What to do ▸
Starting at the line that contains "Image resolution: width=914", write out every line through the end of the records below exactly as it appears, and leave out all pictures.

Data provided ▸
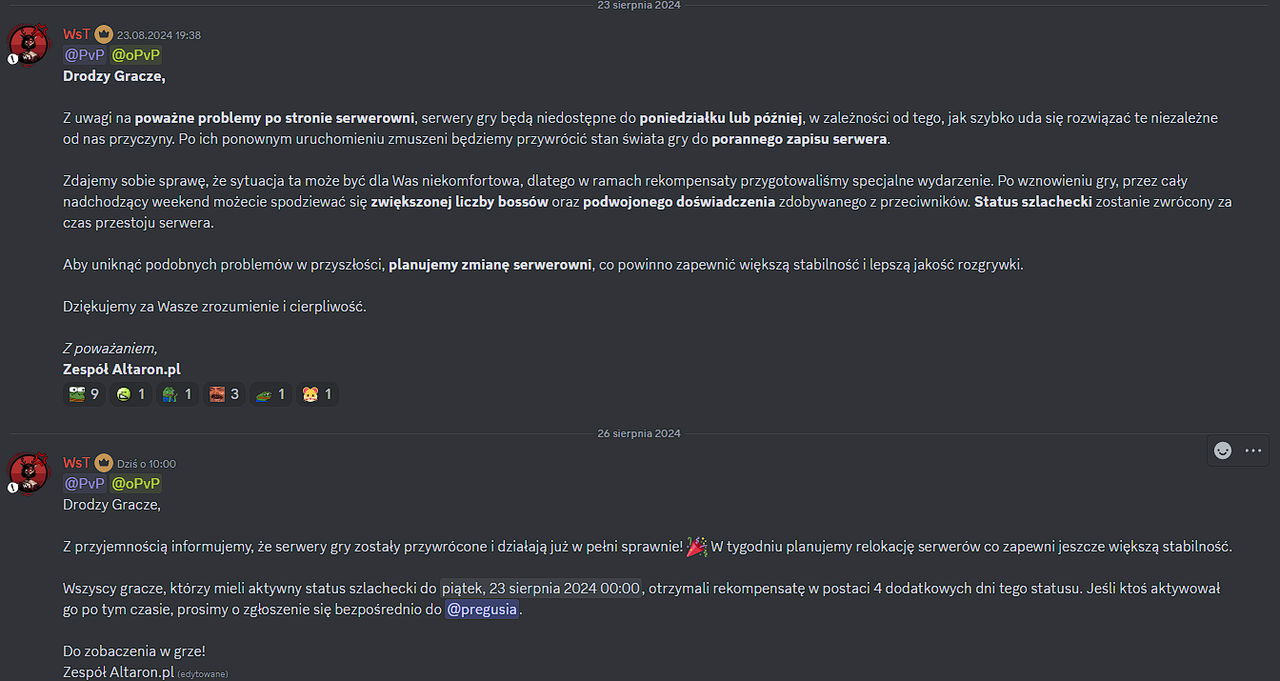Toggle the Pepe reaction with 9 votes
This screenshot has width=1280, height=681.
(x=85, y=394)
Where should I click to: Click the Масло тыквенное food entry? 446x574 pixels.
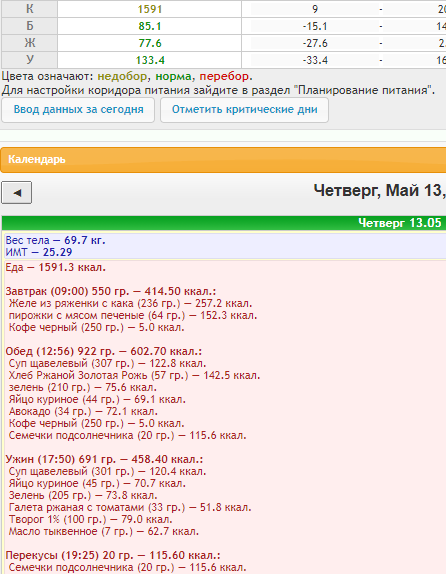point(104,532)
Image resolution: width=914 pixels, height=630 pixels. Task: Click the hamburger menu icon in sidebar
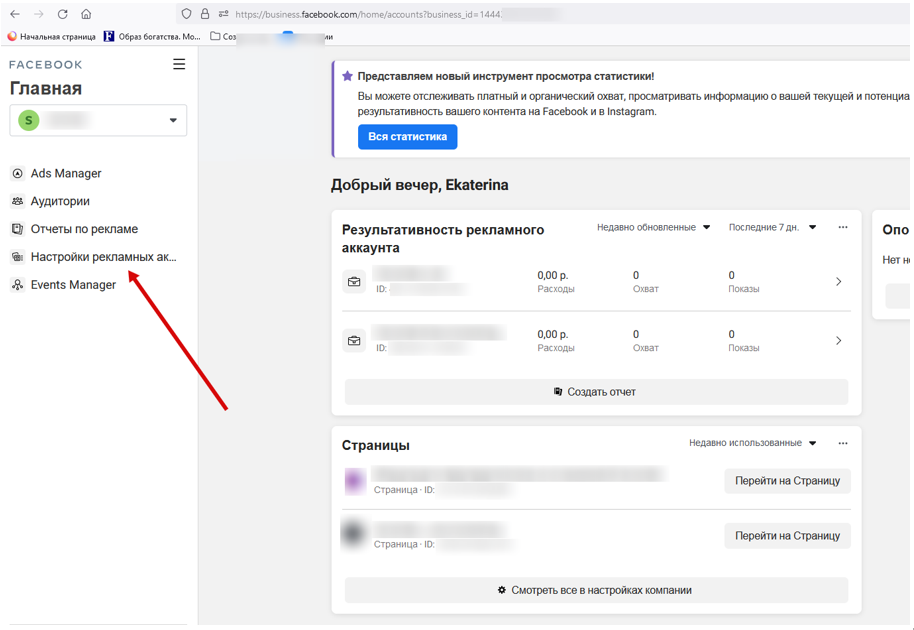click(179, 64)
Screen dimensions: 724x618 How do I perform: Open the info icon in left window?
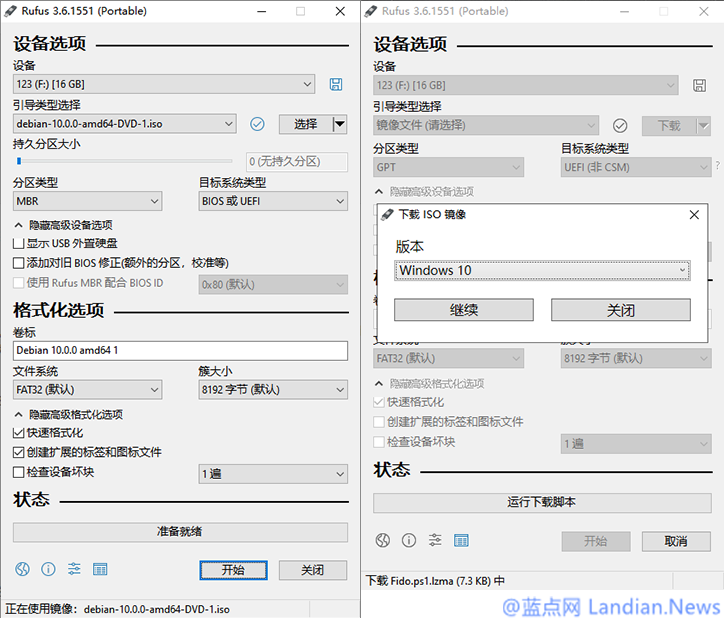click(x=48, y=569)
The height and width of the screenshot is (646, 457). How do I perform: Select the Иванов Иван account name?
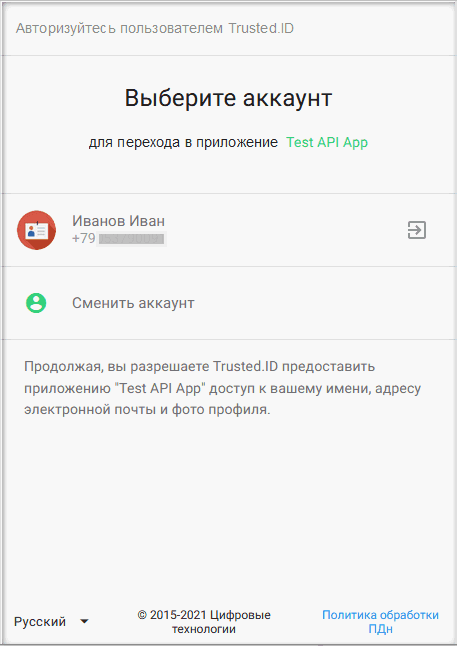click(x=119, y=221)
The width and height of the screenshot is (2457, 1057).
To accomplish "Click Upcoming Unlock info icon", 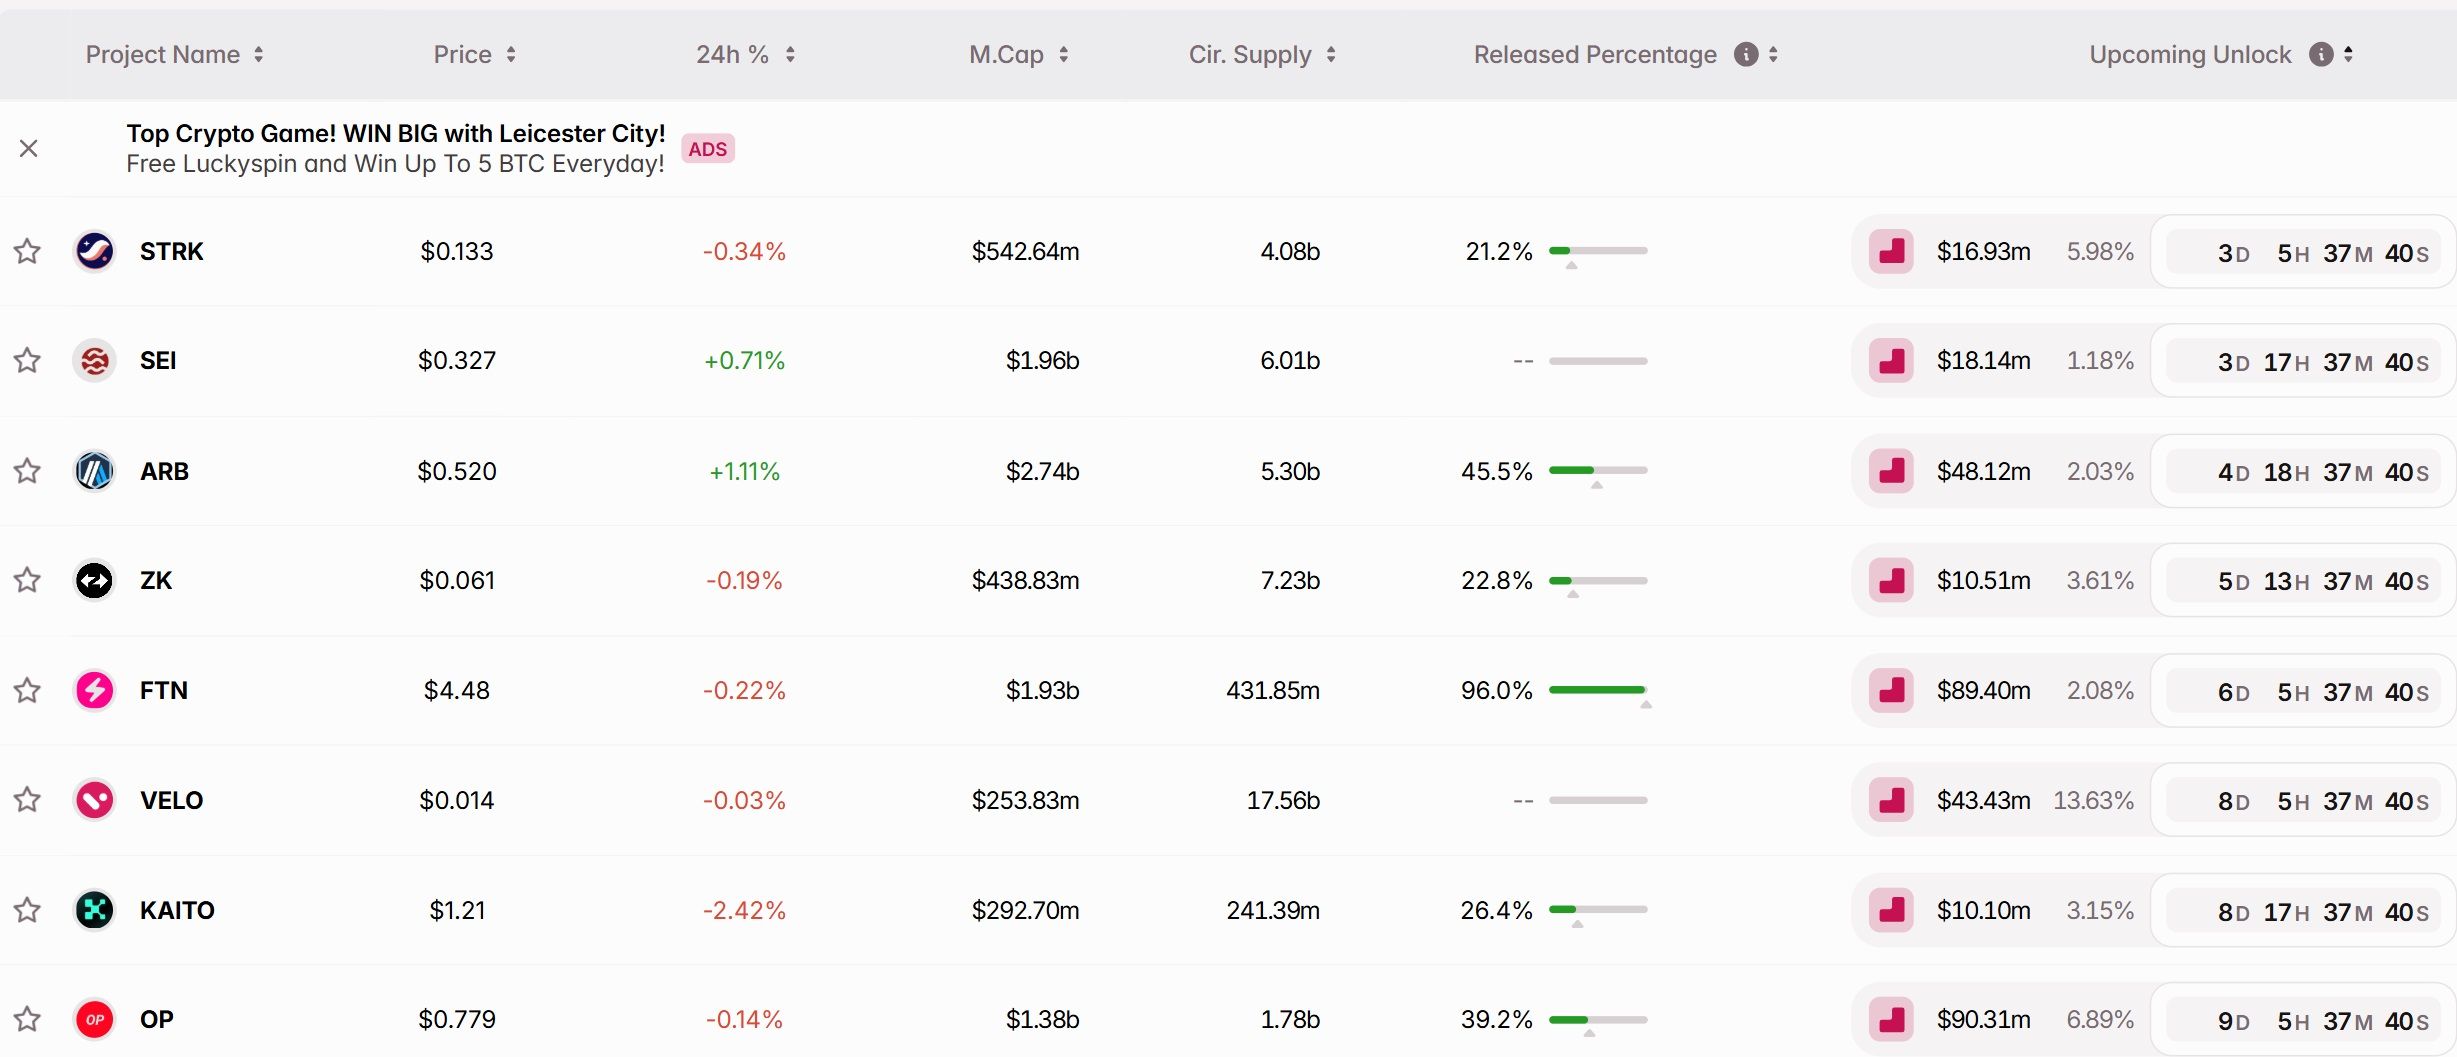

Task solution ▸
Image resolution: width=914 pixels, height=630 pixels. Task: Click the hamburger menu icon in sidebar
click(179, 64)
Screen dimensions: 724x618 How do I perform: Open the info icon in left window?
click(x=48, y=569)
The height and width of the screenshot is (646, 457). How do I perform: Select the Иванов Иван account name?
click(x=119, y=221)
The width and height of the screenshot is (2457, 1057).
To accomplish "Click Upcoming Unlock info icon", 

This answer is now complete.